In January, 1836, the engagement with Ernestine was formally broken. Shortly after this, Robert's mother died. He was compelled to leave Leipzig in dismal gloom. He said to Clara simply, "Bleib mir treu," and she nodded her head a little, very sadly. How she kept her word! Two nights later he wrote:

"While waiting for the coach at Zwickau,

"10 P.M., Feb. 13, 1836.

"Sleep has been weighing on my eyes. I have been waiting two hours for the express coach. The roads are so bad that perhaps we shall not get away till two o'clock. How you stand before me, my beloved Clara; ah, so near you seem to me that I could almost seize you. Once I could put everything daintily in words, telling how strongly I liked any one, but now I cannot any more. And if you do not know, I cannot tell you. But love me well; do you hear? ... I demand much since I give much. To-day I have been excited by various feelings; the opening of mother's will; hearing all about her death, etc. But your radiant image gleams through all the darkness and helps me to bear everything better.... All I can tell you now is, that the future is much more assured. Still I cannot fold my hands in my lap. I must accomplish much to obtain that which you see when by chance you walk past the mirror. In the meantime you also remain an artist and not a Countess Rossi. You will help me; work with me; and endure joy and sorrow with me.
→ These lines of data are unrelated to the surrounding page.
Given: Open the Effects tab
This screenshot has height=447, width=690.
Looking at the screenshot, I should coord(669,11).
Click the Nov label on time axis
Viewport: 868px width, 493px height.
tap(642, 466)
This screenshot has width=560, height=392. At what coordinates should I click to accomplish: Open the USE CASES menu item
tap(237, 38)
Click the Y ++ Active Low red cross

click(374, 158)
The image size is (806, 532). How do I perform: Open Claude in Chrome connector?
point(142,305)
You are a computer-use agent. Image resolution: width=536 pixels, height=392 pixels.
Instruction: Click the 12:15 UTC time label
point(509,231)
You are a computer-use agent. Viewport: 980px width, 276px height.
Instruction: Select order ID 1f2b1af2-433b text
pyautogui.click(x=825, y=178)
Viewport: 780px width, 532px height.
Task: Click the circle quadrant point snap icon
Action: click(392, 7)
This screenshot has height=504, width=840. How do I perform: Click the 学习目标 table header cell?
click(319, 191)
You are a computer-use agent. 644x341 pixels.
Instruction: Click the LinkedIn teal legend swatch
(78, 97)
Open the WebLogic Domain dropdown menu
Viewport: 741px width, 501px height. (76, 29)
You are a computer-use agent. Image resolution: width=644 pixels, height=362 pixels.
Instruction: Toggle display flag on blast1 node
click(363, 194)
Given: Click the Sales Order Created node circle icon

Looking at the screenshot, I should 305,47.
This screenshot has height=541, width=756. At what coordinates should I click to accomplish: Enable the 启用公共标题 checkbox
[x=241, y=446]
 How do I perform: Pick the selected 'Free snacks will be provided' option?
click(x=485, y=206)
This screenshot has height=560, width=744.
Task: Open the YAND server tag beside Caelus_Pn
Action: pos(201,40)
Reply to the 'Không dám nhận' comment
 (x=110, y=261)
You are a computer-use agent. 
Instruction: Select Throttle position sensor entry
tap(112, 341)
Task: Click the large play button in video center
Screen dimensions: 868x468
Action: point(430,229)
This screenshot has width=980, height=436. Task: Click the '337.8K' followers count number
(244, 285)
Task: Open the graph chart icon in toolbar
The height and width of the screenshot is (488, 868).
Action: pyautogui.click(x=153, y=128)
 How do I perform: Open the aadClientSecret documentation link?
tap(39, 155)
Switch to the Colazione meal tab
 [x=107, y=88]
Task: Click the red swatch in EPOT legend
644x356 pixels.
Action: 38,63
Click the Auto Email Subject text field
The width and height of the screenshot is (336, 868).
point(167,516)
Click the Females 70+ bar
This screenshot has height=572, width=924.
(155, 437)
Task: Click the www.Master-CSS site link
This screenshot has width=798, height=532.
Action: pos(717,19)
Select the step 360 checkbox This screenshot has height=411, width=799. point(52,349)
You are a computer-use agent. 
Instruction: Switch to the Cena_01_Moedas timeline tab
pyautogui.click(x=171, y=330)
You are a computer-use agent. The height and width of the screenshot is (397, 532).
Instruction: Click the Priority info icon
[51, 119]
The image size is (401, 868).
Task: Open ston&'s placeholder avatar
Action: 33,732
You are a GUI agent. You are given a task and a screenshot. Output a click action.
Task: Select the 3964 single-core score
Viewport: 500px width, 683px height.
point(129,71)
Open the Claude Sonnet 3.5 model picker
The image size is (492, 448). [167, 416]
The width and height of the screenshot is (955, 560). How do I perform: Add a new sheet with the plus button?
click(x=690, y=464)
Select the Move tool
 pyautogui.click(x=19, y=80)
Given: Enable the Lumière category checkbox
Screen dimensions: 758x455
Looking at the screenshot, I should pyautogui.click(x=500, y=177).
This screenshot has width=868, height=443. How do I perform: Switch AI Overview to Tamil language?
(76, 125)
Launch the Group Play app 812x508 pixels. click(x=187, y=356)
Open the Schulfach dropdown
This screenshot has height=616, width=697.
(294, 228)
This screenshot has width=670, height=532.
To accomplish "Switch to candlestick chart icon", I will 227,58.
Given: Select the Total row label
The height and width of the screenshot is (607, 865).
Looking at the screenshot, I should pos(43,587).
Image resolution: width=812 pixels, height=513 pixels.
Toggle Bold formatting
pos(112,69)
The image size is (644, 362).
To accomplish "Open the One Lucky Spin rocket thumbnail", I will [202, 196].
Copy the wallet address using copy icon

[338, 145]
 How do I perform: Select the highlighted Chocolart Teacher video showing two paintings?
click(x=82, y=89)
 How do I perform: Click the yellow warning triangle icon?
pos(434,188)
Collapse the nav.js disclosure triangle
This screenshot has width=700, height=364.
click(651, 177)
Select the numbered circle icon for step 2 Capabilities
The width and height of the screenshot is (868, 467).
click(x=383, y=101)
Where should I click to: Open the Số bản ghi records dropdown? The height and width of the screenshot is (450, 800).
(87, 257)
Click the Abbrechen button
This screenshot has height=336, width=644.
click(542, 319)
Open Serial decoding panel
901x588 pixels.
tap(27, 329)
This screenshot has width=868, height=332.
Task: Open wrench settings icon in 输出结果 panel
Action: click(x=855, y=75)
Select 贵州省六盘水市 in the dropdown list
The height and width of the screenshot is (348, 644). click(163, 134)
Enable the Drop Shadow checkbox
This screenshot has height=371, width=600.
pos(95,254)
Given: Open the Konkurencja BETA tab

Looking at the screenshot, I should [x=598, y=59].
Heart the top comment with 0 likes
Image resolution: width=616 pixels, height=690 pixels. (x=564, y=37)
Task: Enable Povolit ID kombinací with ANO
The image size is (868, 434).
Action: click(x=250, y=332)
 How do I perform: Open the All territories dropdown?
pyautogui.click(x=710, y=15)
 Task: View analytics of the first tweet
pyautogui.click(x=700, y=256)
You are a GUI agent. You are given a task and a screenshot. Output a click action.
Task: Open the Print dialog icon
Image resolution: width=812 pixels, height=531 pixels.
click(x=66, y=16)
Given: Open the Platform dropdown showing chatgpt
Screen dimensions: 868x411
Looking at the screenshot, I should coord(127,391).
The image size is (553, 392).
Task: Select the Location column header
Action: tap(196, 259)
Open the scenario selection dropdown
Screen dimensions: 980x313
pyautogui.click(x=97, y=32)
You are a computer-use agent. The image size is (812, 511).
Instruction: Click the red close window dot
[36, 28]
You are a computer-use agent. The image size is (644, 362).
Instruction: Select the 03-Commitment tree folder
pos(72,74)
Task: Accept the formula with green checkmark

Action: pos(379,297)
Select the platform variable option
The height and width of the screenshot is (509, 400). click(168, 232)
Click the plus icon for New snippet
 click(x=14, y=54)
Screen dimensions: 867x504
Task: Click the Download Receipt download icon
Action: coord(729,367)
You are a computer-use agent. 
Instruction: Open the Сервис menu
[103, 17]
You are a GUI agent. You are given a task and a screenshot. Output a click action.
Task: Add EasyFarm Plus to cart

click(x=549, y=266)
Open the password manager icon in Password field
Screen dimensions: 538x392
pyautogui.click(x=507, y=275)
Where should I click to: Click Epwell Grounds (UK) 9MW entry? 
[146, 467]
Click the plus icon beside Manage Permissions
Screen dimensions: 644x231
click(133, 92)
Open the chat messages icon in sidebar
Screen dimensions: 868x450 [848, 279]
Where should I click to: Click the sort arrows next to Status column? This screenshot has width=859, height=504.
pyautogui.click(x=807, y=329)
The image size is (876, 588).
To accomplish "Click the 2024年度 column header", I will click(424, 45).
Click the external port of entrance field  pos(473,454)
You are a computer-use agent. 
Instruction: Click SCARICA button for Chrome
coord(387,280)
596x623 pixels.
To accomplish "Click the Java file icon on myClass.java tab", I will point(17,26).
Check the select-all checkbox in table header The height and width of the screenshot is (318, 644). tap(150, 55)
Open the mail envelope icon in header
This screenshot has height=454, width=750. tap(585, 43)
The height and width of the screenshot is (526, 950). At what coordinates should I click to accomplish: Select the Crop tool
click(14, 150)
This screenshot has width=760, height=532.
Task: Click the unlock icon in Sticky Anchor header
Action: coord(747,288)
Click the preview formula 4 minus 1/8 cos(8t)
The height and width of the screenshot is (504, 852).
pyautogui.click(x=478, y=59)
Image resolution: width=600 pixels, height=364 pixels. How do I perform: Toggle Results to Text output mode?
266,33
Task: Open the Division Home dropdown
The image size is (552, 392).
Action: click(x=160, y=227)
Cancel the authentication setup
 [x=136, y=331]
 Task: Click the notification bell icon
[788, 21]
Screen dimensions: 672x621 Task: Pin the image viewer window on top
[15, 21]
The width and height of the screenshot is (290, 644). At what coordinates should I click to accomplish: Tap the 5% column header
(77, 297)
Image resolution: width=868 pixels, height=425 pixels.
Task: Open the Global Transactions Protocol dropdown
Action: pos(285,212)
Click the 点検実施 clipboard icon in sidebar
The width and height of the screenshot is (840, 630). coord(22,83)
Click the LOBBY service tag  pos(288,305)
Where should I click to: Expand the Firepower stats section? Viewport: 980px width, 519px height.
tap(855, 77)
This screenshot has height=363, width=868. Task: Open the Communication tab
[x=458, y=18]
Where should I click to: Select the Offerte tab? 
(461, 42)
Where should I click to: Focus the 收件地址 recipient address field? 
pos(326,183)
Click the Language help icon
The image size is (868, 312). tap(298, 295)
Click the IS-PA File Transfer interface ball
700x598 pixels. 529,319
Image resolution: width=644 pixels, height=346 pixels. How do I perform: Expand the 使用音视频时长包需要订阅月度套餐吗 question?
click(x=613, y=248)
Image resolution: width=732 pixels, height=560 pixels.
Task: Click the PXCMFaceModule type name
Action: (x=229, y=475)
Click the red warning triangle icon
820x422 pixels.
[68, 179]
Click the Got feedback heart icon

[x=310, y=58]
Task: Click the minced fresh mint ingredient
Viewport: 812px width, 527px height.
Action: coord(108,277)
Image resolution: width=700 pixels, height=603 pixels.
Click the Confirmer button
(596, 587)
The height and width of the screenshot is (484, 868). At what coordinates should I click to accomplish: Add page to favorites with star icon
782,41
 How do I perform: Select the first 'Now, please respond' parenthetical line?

"At Leipzig my first care shall be to put my worldly affairs in order. I am quite clear about my heart. Perhaps your father will not refuse if I ask him for his blessing. Of course there is much to be thought of and arranged. But I put great trust in our guardian angel. Fate always intended us for one another. I have known that a long time, but my hopes were never strong enough to tell you and get your answer before.

"What I write to-day briefly and incompletely, I will later explain to you, for probably you cannot read me at all. But simply realise, that I love you quite unspeakably. The room is getting dark. Passengers near me are going to sleep. It is sleeting and snowing outside. But I will squeeze myself right into a corner, bury my face in the cushions, and think only of you. Farewell, my Clara.

"Your ROBERT."

Close upon this letter, which must have been answered with no hesitation and no inferiority of passion, came the summons to battle for the prize. Wieck, who had been a cordial father, declined with undue enthusiasm the rôle of father-in-law. He had viewed with hope Robert's entrance into the career of music, had advised the mother to let him make it his life; then the youth ruined his chances of earning large moneys as a concert performer by practising until his right hand was permanently injured and the third finger useless. As early as 1831 Wieck is quoted as objecting to Schumann's habits, and saying that, if he had no money at all, he might turn out well; for Schumann, while never rich, never knew poverty. But their friendship continued cordial and intimate, and Wieck went into partnership with him in the Neue Zeitschrift für Musik; he was a member of the famous Davids-bündler, that mystical brotherhood of art, wherein Clara is alluded to as "Chiara," perhaps also as "Zilia." None the less, or perhaps all the more, Wieck objected to seeing his famous and all-conquering child marry herself away to the dreamer and eccentric.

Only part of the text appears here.